Dynamic Assessment: “Interactive Examination”

Dr. Anders Jönsson

There is going to be an NCEME 2010 Pre-Conference Workshop on “ASSESSING COMPETENCE IN TEACHER EDUCATION” on August 4, 2010 (8:30-4:30) at the CSB Hotel Manila.  The conference workshop will be facilitated by Dr. Anders Jönsson who currently holds a position as an Assistant Professor at Kristianstad University College, Sweden.  For particulars, follow this link:  NCEME2010 WS Precon or visit the Philippine Educational Measurement and Evaluation Association website for the complete conference workshop program/schedule.

The focus of this conference will be on an assessment methodology, “interactive examination”, believed to have a great impact on student learning.

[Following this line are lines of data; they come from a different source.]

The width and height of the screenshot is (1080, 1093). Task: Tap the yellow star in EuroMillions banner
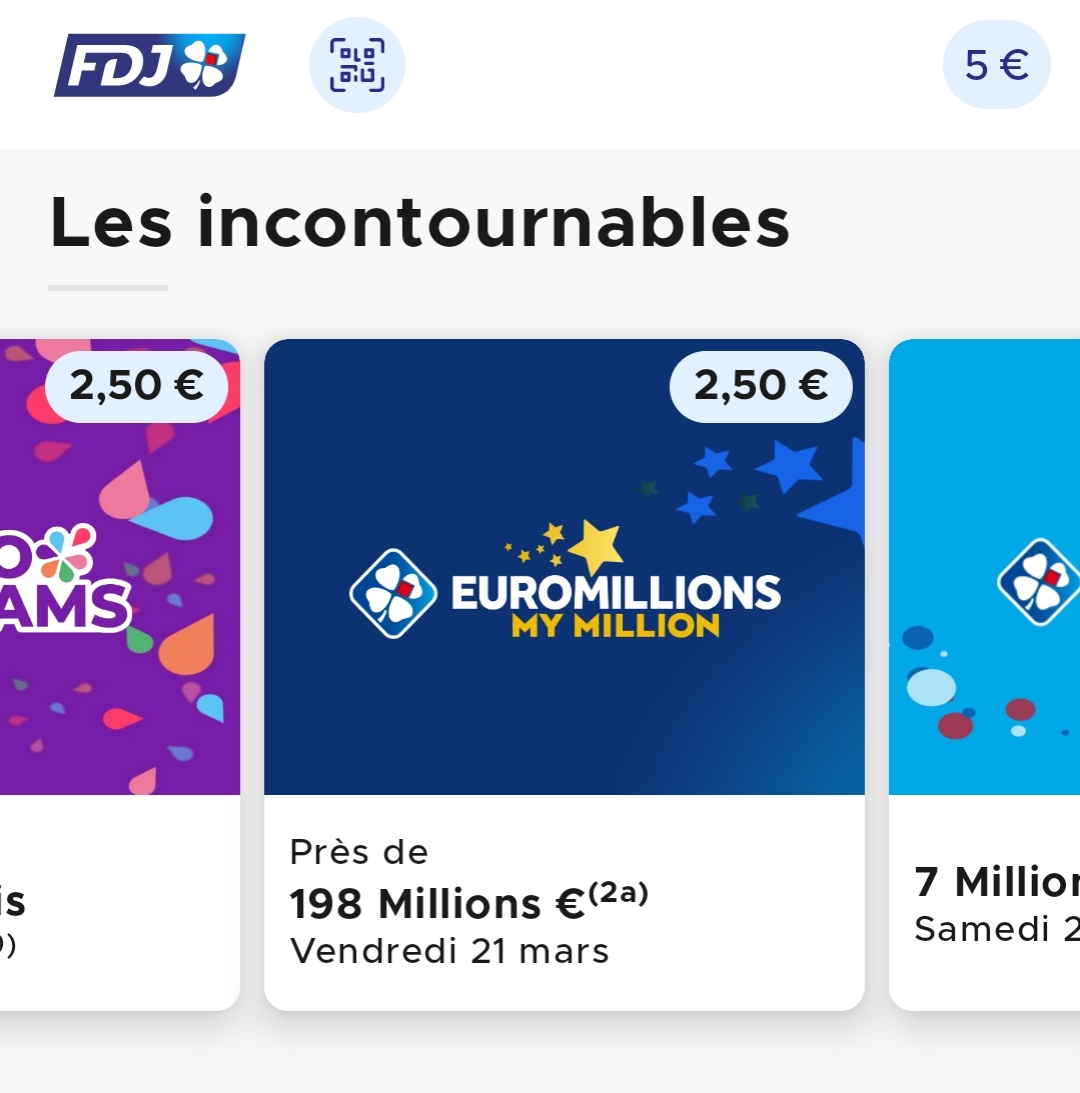coord(595,546)
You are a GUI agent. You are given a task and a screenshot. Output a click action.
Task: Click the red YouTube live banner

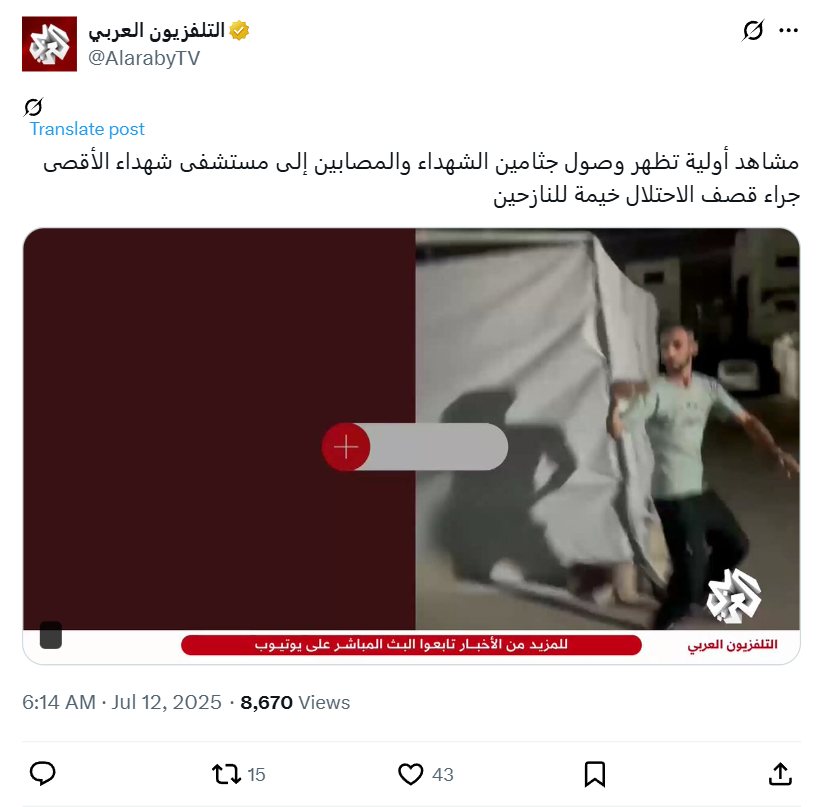pos(411,645)
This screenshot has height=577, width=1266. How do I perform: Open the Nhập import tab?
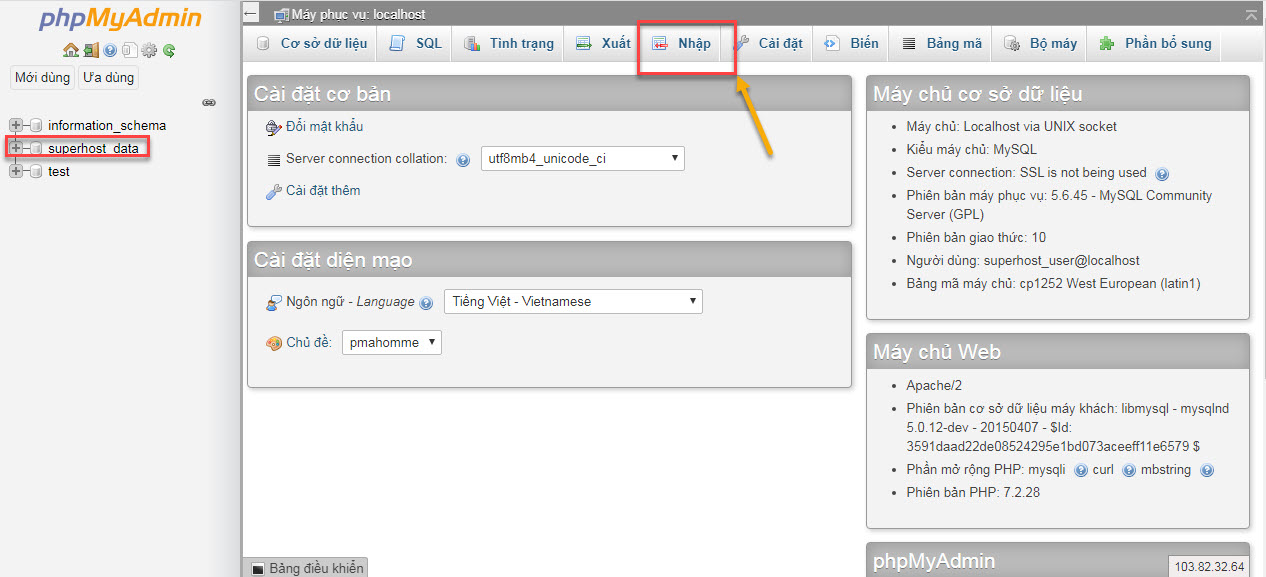point(683,43)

Those interested in this area of assessment methodology may find the following article from Educational Technology & Society, 10 (4), 17-27, helpful:  Dynamic Assessment and the “Interactive Examination” by Anders Jönsson, Nikos Mattheos, Gunilla Svingby and Rolf Attström. Here’s the:

ABSTRACT

To assess own actions and define individual learning needs is fundamental for professional development. The development of self-assessment skills requires practice and feedback during the course of studies. The “Interactive Examination” is a methodology aiming to assist students developing their self-assessment skills. The present study describes the methodology and presents the results from a multicentre evaluation study at the Faculty of Odontology (OD) and School of Teacher Education (LUT) at Malmö University, Sweden. During the examination, students assessed their own competence and their self-assessments were matched to the judgment of their instructors (OD) or to their examination results (LUT). Students then received a personal task, which they had to respond to in written text. After submitting their response, the students received a document representing the way an “expert” in the field chose to deal with the same task. They then had to prepare a “comparison document”, where they identified differences between their own and the “expert” answer. Results showed that students appreciated the examination in both institutions. There was a somewhat different pattern of self-assessment in the two centres, and the qualitative analysis of students’ comparison documents also revealed some interesting institutional differences.